— Brief A —
From the carrot raisin salad recipe, quote the passage starting with "Nutrition Facts1/2 cup: 122" and going on through "back good memories!".
— Brief B —
Answer these questions about the carrot raisin salad recipe:
(i) How many cups of shredded carrots does it call for?
(ii) How many calories are in a 1/2 cup serving?
(iii) What does one comment suggest using in place of the milk?

=== Selected extract ===

Carrot Raisin Salad
Total TimePrep/Total Time: 10 min.
- 4 cups shredded carrots
- 3/4 to 1-1/2 cups raisins
- 1/4 cup mayonnaise
- 2 tablespoons sugar
- 2 to 3 tablespoons 2% milk
- Mix first four ingredients. Stir in enough milk to reach desired consistency. Refrigerate until serving.
Nutrition Facts1/2 cup: 122 calories, 5g fat (1g saturated fat), 1mg cholesterol, 76mg sodium, 19g carbohydrate (14g sugars, 2g fiber), 1g protein. Diabetic Exchanges: 1/2 starch, 1/2 fruit, 1 fat.
May 20, 2019
If you are looking for another flavor note in this salad, try adding shredded tart apple such as a Granny Smith. , I also add lemon juice to taste.
Jul 3, 2018
For the added flavor you are looking for substitute honey or maple syrup for milk
Aug 18, 2017
This is so very delicious, will be making this often!!
May 8, 2017
This reminds me of grade school. We had this as part of our school lunches. It brings back good memories!

=== Data excerpts ===

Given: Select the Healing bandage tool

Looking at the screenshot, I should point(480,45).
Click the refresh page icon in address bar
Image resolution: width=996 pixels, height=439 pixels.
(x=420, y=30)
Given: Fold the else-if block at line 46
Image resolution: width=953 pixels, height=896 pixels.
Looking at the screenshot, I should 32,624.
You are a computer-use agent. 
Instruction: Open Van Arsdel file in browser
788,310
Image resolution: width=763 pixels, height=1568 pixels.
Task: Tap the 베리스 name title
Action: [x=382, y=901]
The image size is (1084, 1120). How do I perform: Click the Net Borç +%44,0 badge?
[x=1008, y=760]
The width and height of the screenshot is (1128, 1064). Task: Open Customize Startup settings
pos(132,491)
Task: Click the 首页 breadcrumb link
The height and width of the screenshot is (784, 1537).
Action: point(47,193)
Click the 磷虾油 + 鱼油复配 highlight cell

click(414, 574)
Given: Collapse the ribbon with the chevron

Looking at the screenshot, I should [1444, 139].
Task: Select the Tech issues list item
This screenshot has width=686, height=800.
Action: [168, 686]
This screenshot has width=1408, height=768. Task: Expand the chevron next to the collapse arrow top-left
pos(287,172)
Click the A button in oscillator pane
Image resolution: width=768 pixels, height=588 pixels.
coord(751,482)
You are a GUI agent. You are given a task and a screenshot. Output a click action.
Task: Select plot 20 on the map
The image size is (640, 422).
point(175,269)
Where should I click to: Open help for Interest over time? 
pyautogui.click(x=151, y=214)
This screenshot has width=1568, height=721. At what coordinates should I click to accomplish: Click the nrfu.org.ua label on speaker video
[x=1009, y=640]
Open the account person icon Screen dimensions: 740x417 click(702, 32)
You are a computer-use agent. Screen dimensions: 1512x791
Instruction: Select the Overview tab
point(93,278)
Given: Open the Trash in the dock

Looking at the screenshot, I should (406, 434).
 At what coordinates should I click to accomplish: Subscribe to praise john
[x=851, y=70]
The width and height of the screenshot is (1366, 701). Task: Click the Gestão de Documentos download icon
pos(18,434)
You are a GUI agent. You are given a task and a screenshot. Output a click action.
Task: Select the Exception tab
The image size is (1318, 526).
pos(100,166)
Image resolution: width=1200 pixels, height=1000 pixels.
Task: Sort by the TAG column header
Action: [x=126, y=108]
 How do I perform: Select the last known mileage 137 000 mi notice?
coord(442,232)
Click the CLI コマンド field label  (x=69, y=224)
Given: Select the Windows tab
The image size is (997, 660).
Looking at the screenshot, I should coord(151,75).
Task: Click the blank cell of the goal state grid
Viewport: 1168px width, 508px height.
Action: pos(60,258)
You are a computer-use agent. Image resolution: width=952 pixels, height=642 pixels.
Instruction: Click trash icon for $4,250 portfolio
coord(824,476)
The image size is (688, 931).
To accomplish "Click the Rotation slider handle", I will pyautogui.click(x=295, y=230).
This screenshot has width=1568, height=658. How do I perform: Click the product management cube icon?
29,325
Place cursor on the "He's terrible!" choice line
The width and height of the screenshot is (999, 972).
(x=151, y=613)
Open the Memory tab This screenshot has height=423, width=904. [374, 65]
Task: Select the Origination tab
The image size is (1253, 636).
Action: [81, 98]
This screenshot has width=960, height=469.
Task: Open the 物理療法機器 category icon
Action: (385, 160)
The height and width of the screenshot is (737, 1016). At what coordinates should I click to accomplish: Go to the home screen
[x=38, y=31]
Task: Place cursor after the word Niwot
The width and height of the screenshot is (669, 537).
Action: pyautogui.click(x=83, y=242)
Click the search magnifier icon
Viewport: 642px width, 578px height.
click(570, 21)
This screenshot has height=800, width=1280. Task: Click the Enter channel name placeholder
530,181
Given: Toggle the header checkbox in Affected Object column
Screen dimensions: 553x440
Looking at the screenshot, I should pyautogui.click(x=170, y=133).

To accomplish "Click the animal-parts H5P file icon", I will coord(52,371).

===

— Written response A —
Nutrition Facts1/2 cup: 122 calories, 5g fat (1g saturated fat), 1mg cholesterol, 76mg sodium, 19g carbohydrate (14g sugars, 2g fiber), 1g protein. Diabetic Exchanges: 1/2 starch, 1/2 fruit, 1 fat.
May 20, 2019
If you are looking for another flavor note in this salad, try adding shredded tart apple such as a Granny Smith. , I also add lemon juice to taste.
Jul 3, 2018
For the added flavor you are looking for substitute honey or maple syrup for milk
Aug 18, 2017
This is so very delicious, will be making this often!!
May 8, 2017
This reminds me of grade school. We had this as part of our school lunches. It brings back good memories!

— Written response B —
(i) 4 cups
(ii) 122 calories
(iii) Honey or maple syrup